## PROVIDED TEXT:
Write amplification around 1 may be realistic for client (read heavy) workloads, but not in the enterprise

Our host had eight Intel SSD 320s (120GB) on hand that we could use for our temporary database servers. From a performance standpoint these drives should be more than enough to handle our workload, but would they be reliable?

The easiest way to combat write amplification is to increase the amount of spare area on an SSD. NAND that isn't user addressable can be used for background operations and will help ensure that there are empty blocks to be written to as often as possible. If writes happen on empty vs. full blocks, write amplification goes down considerably.

We deployed the Intel SSD 320s partitioned down to 100GB each. Curious as to how they've been holding up over the past ~9 days that they've been running as our primary environment, I installed and ran Intel's SSD Toolbox on our DB servers.

As I mentioned in our review of Intel's SSD 710 you can actually measure things like write amplification, host writes and estimated lifespan using SMART attributes on the latest Intel SSDs. This won't work on the Intel SSD 510, X25-E or first generation X25-M, but on all other Intel SSDs it will.

The attributes of importance are E1, E2, E3 and E4 (these are hex representations of the SMART attribute numbers 225 - 228). E2 - E4 are all timer dependent, while E1 gives you an indication of just how much you've written to the NAND over the life of the drive. I'll get into the timer based counters shortly, but when we originally setup the servers I didn't have the foresight to reset the counters to get an accurate estimate of write amplification on our workload. Instead I'll look at total bytes written and use some internal estimates for write amplification to gauge lifespan.

## DATA LINES:

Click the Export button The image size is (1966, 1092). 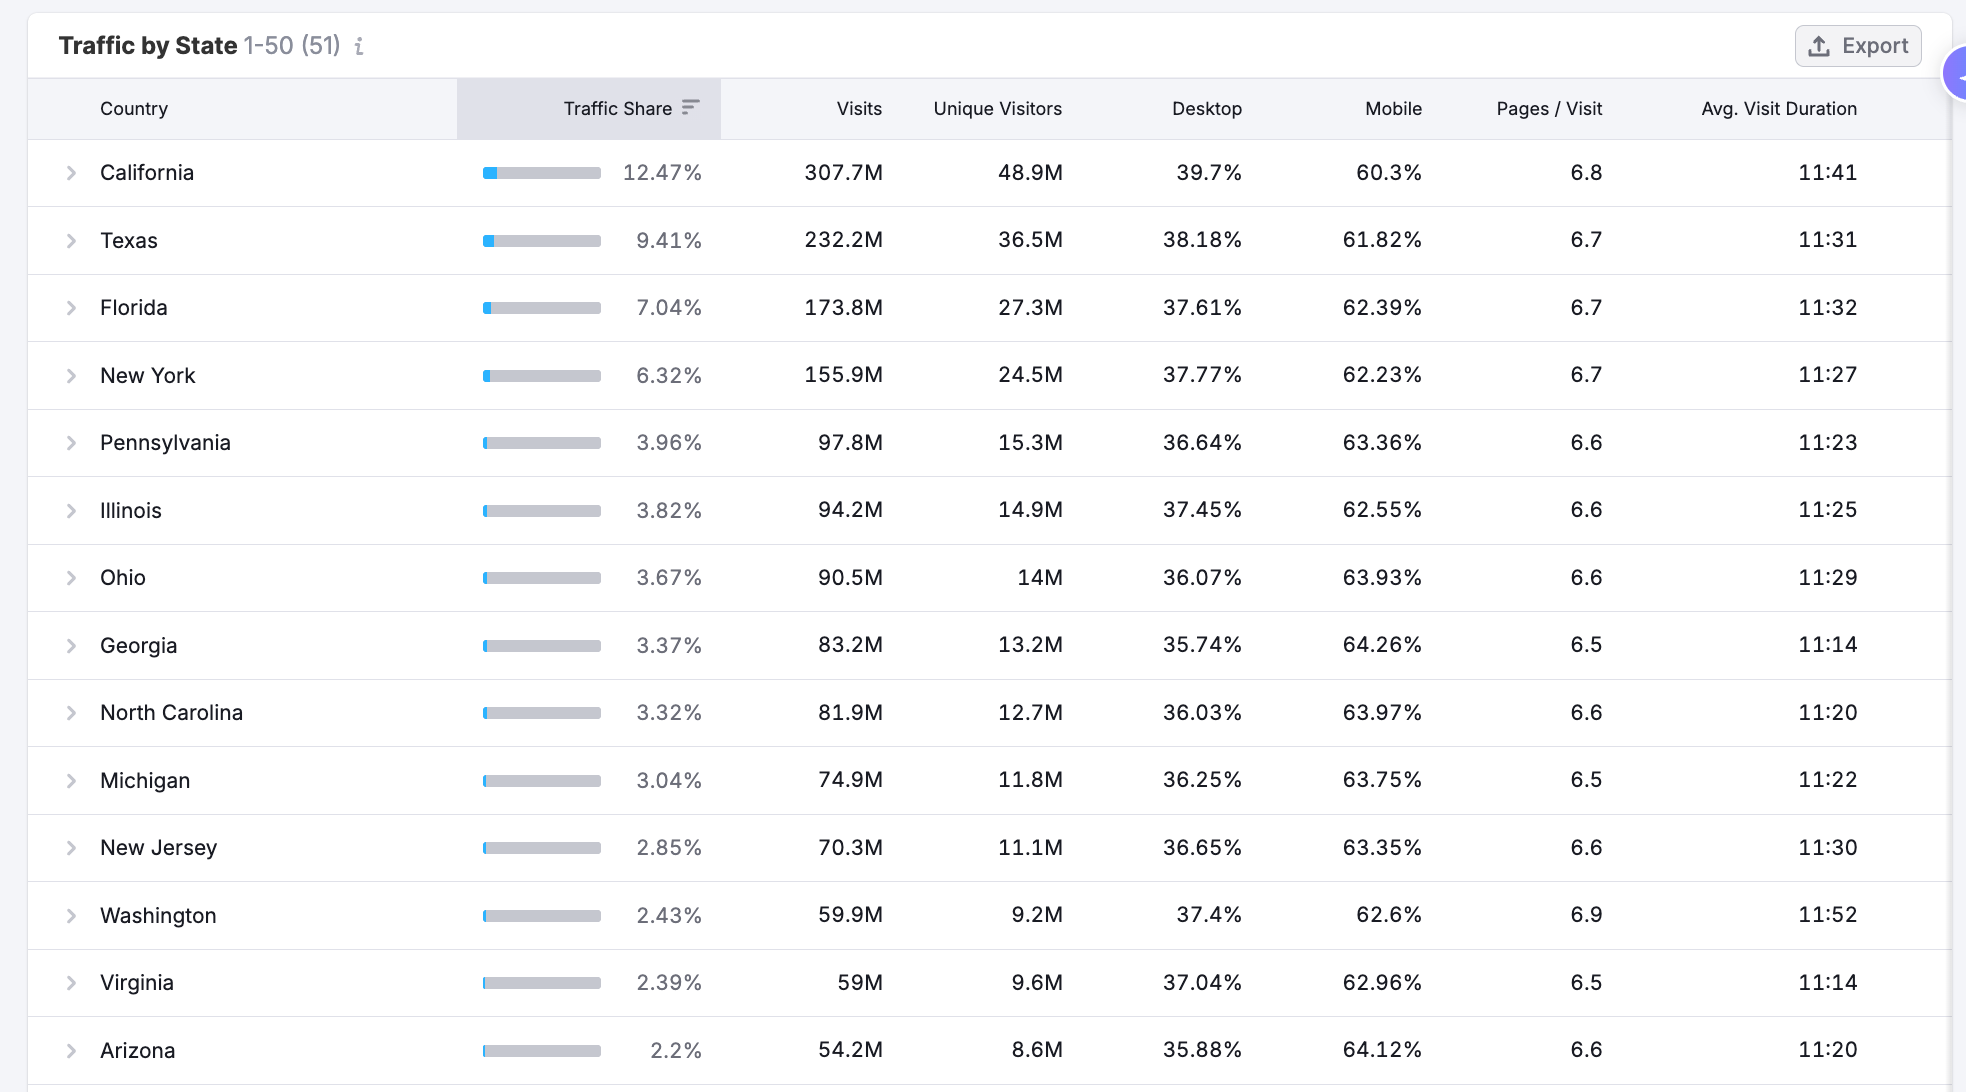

## TASK REQUIREMENTS:
Duplicate everything in the SSD write amplification text from "Write amplification around" down to "they be reliable?".

## EXPECTED ANSWER:
Write amplification around 1 may be realistic for client (read heavy) workloads, but not in the enterprise

Our host had eight Intel SSD 320s (120GB) on hand that we could use for our temporary database servers. From a performance standpoint these drives should be more than enough to handle our workload, but would they be reliable?